Twitter was on fire. “What do we do?” “Should I cancel?” “Is Claude done?”
But one person wasn’t panicking.
Vox (@Voxyz_ai) posted a long thread within hours of the announcement. Not a complaint — a set of notes. Because Vox had been running GPT 5.4 on OpenClaw since the day it launched in early March. 17 cron jobs, weeks of real-world data, a complete record of every pitfall. While everyone else was scrambling, Vox already had the answers.

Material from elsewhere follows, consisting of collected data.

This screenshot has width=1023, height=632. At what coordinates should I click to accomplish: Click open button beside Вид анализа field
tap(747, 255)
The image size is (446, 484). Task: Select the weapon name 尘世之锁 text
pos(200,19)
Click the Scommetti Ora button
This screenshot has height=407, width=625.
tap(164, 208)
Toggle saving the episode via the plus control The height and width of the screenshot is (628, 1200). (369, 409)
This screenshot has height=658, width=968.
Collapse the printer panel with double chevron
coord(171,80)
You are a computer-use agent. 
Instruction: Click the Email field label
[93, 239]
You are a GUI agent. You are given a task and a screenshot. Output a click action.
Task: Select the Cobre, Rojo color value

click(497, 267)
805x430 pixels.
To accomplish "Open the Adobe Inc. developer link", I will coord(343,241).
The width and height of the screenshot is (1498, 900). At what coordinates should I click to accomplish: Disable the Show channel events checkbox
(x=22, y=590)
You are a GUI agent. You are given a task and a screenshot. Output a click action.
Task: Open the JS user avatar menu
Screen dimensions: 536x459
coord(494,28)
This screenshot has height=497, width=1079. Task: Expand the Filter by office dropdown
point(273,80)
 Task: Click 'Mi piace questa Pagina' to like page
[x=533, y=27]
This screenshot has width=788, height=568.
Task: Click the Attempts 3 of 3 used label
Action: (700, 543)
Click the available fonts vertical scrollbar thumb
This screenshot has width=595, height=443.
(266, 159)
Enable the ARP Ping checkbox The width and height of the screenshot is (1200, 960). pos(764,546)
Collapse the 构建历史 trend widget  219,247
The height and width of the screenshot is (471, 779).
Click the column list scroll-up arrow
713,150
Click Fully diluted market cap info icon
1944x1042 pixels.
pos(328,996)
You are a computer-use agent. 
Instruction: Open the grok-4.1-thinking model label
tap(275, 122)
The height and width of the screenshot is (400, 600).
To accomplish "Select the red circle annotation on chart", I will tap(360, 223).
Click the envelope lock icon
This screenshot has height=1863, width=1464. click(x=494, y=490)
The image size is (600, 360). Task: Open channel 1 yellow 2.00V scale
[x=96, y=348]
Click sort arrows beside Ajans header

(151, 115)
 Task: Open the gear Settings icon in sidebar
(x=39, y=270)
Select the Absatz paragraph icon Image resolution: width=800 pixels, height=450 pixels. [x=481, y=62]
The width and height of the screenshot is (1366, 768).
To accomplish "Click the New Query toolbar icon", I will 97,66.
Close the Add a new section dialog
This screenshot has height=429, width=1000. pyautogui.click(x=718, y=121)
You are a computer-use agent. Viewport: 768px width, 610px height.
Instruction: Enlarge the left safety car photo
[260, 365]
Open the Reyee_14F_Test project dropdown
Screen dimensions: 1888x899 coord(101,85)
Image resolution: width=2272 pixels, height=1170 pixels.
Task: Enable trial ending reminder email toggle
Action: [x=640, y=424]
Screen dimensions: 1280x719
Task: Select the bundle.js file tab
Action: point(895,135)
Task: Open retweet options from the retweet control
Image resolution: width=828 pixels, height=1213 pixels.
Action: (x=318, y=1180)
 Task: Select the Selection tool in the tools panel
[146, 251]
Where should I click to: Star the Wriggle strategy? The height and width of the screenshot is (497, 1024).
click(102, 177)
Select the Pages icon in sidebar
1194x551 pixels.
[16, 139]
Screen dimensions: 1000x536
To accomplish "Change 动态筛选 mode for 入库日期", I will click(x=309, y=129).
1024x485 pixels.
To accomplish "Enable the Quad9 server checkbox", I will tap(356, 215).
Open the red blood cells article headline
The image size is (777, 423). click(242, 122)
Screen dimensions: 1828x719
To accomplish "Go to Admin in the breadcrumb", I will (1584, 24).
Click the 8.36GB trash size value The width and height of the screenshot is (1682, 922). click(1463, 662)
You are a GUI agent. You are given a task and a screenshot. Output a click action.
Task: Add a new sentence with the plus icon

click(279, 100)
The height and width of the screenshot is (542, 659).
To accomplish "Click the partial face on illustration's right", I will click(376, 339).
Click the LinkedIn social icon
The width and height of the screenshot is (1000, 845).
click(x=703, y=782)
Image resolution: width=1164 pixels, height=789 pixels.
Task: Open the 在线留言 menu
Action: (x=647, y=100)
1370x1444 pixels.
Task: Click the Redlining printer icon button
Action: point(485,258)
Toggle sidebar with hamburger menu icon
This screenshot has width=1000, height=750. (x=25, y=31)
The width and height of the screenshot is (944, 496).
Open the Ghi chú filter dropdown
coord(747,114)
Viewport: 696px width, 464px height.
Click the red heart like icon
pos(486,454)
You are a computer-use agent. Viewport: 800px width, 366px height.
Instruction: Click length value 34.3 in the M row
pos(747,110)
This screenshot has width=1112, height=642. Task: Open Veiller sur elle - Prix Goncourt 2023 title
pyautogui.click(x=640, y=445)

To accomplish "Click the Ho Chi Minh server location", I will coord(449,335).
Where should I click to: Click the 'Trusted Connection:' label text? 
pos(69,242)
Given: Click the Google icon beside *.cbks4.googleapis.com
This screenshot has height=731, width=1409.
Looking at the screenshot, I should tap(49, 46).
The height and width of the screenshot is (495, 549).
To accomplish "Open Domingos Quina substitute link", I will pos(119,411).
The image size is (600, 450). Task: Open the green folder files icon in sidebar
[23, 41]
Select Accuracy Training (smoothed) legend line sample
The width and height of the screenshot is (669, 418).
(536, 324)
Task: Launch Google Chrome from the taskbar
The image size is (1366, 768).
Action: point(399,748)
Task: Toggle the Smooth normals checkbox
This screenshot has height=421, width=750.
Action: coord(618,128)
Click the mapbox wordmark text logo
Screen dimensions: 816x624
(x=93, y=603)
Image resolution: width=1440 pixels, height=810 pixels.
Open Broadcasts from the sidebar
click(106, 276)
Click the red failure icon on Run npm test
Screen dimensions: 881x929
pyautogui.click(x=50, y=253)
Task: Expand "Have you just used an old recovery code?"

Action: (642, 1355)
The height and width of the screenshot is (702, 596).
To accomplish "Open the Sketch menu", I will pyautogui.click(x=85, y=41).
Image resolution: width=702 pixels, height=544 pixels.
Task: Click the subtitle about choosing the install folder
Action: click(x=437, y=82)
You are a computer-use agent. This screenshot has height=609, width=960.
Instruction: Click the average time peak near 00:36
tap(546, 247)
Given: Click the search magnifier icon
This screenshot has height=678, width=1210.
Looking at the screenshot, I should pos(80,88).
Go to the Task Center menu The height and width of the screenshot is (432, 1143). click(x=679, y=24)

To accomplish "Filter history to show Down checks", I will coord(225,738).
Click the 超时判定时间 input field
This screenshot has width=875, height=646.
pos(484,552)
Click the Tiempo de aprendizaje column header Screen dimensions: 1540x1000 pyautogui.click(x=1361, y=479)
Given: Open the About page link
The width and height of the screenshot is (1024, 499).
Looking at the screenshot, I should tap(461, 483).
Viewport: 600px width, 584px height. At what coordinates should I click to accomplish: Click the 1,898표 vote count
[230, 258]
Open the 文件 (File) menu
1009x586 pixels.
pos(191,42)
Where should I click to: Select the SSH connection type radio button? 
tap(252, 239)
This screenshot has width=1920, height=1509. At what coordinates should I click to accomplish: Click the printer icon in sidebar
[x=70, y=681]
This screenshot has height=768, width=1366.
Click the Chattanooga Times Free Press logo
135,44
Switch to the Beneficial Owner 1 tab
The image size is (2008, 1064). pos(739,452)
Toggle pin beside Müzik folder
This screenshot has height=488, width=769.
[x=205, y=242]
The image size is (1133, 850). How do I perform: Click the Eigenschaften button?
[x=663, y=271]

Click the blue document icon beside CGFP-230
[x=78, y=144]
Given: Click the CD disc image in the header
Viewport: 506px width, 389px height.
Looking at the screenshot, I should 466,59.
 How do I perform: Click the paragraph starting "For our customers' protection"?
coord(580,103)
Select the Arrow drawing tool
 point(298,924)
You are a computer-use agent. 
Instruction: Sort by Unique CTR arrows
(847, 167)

This article is a full translation of that record.
Clawd 溫馨提示:
Full disclosure: Clawd is Claude. Writing this feels a bit like drafting my own obituary. But objectively, Vox’s core point is spot on — locking your entire agent system to a single model means you’re betting that company will never change the rules. Today it’s Anthropic, tomorrow it could be OpenAI. This isn’t about betrayal, it’s about architecture ┐( ̄ヘ ̄)┌
The Classic “GPT Got Dumber” Misunderstanding
Let’s start with the trap most people fall into, because the answer is surprisingly simple.
Here’s the scene: you swap your OpenClaw model from Claude to GPT 5.4, send your first command. And… nothing happens. GPT responds with “Sure, which tool should I use? How would you like me to proceed?” Then sits there waiting.
First instinct: “This thing is way dumber than Claude.”
Wrong. GPT isn’t dumber. Your prompts are wrong.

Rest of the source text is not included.